Porsche began this program in Finland in the mid-’90s, coinciding with the launch of its all-wheel drive Carrera 911 4. Guests were invited to learn how to drift and escape a skid while driving a fleet of brand-new Porsches. Turns out countersteering exercises are enormous fun. The program went so swimmingly it was expanded to Italy, Switzerland, China, and Canada.
Here at Mecaglisse — about two hours north of Montreal — giant mountains surround a track covered in snow and ice. Apparently, the track is flooded with water every night to ensure it’s slippery enough. The cars we’re given to drive are no winter-ready SUVs either — they’re whips teenage boys mount posters of on their bedroom walls: brand-new 2019 Carrera 4S and Carrera T models outfitted with 1.5-millimetre studded winter tires. The program is offered at three levels of increasing difficulty: Ice Experience, Ice Force, and Ice Force Pro. Today, I’m taking an abridged version of the Ice Experience.
I’m not the most proficient winter motorist. I spun out on the 401 once and ugly cried for a good five seconds before realizing there was no traffic behind me and I wasn’t going die. So, you know, I had some jitters going into this thing.
Fortunately, Porsche’s talented fleet of instructors inspires some confidence. Among the team are Porsche factory driver and 12 Hours of Sebring winner Kees Nierop and Kart racing champ Ben Cooper. We’re taught some basics: weight transfer, understeer and oversteer, and “don’t do anything dumb or we won’t tow you out of the snowbank.” Cool, cool.
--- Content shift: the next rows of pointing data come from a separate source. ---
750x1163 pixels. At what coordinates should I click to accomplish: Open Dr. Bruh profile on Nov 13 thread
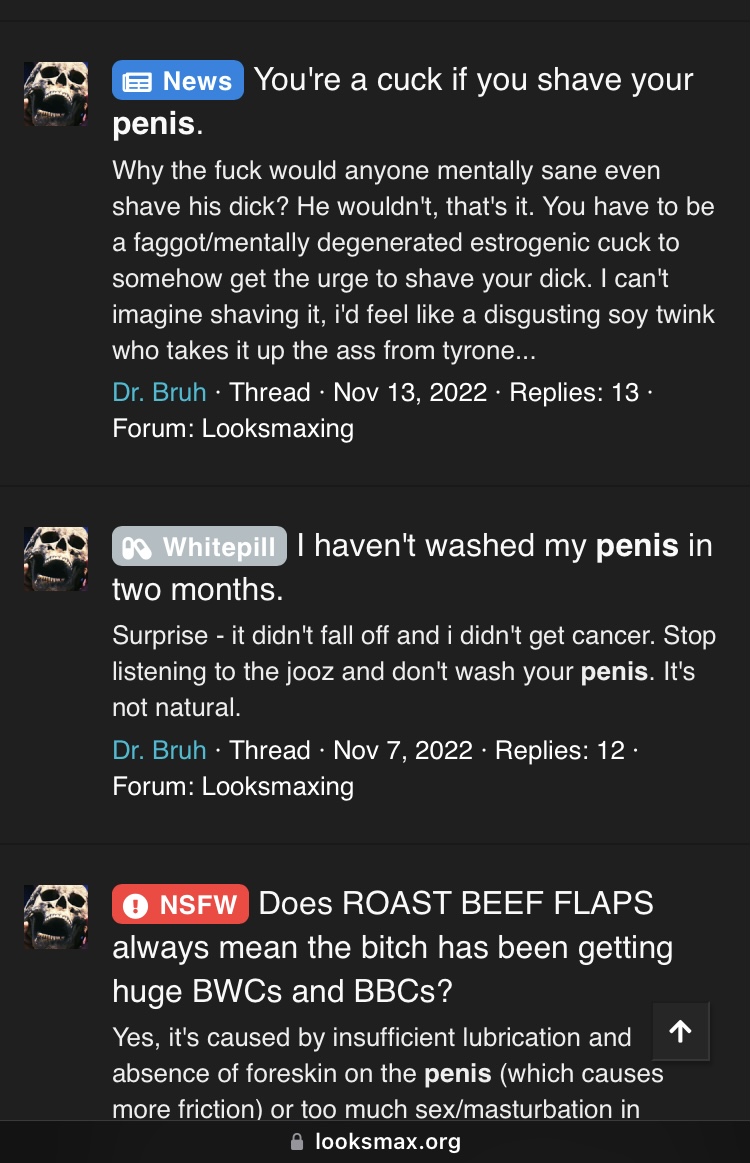[x=159, y=392]

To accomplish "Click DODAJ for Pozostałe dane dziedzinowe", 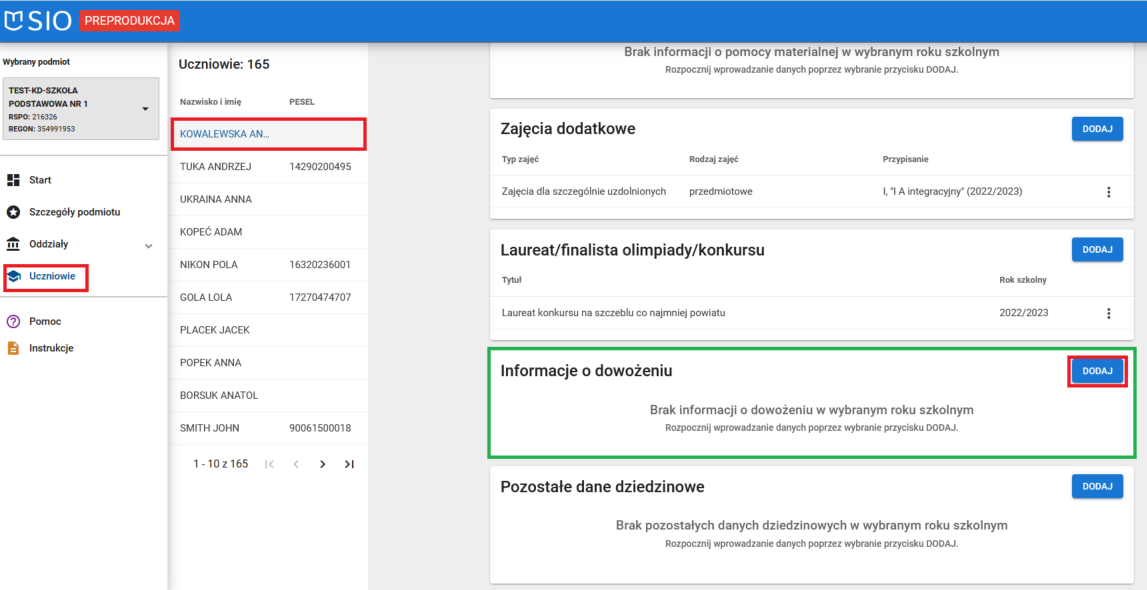I will click(x=1097, y=486).
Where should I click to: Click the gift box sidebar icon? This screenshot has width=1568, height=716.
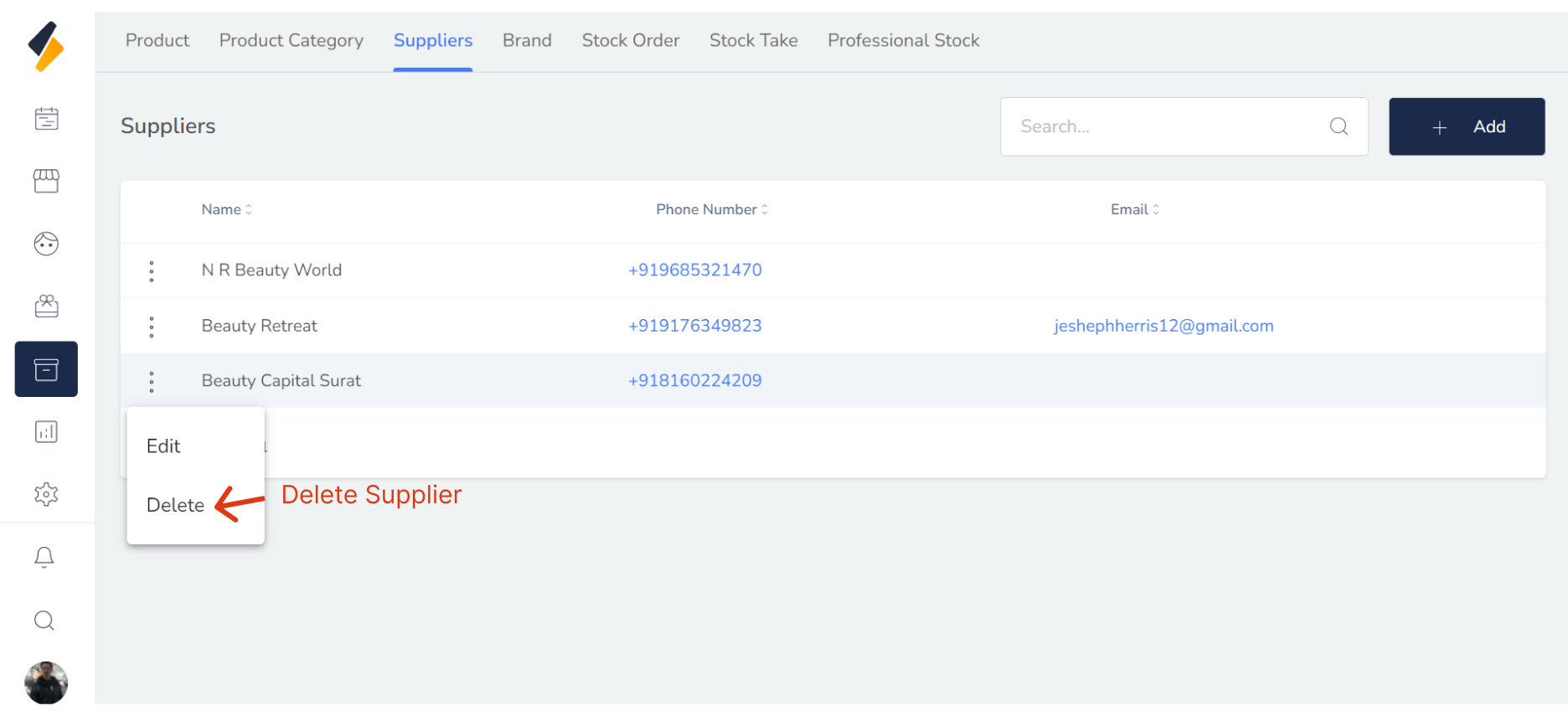pyautogui.click(x=46, y=306)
We begin with a large skid pad designed to teach us how to avoid understeer. Basically, once you feel the nose pushing wide, you’ve got to get off the throttle, which sends the weight forward, back to your front wheels. The polar opposite of this, so to speak, is oversteer — you’ve turned way too much, and the rear end is swerving too far out. At this point, you want to steer in the opposite direction that you’re currently heading.
Do I master this portion of the exercise? Not quite. In any case, doing donuts on a sheet of ice in a Porsche 911 is a considerable thrill. At one point, I Quebec Drift my way through the skid pad — or at least it feels like I do. We’re told the secret to drifting on snow in a Porsche is not constantly steering — in fact, it’s hardly steering at all. So advanced are the stability control systems in these machines that drifting is left all to throttle modulation.
At another point, we tackle a slalom course designed to help drivers understand side-to-side vehicle dynamics. Here it’s all about transferring weight forwards, so the car can rotate smoothly through the turn. When approaching a turn, I’m told to lift off the throttle, turn the wheel, and hit the brakes. Do I crush a few pylons? Absolutely. But after a couple tries, and some careful coaching over my walkie-talkie, I’m slithering through turns like I’m motherfucking Batman. (I’m pretty sure he takes the Batmobile on ice at some point during Batman & Robin.) [Editor’s note: He does, or some version of it, anyhow.]
The grand finale of the day is an open course — essentially, an adult version of one of the snow levels in Mario Kart. Here we’re able to put everything we’ve learned into practice. There are some hills and hairpins and some instructors pumping you up trackside. It’s exhilarating. A couple drivers pirouette into snowbanks, and I can proudly say I wasn’t one of them. Maybe I actually learned something today! Or maybe the truth is you’ve got to try pretty damn hard to spin-out a 911. (Although turning off the stability management will get you there faster). Say what you will about how unparalleled your favourite Italian supercar is on a racetrack — perhaps the true test of a machine is how it performs in the most treacherous of conditions.
And the true test of a driver is whether he can steer out of a skid without shedding a tear.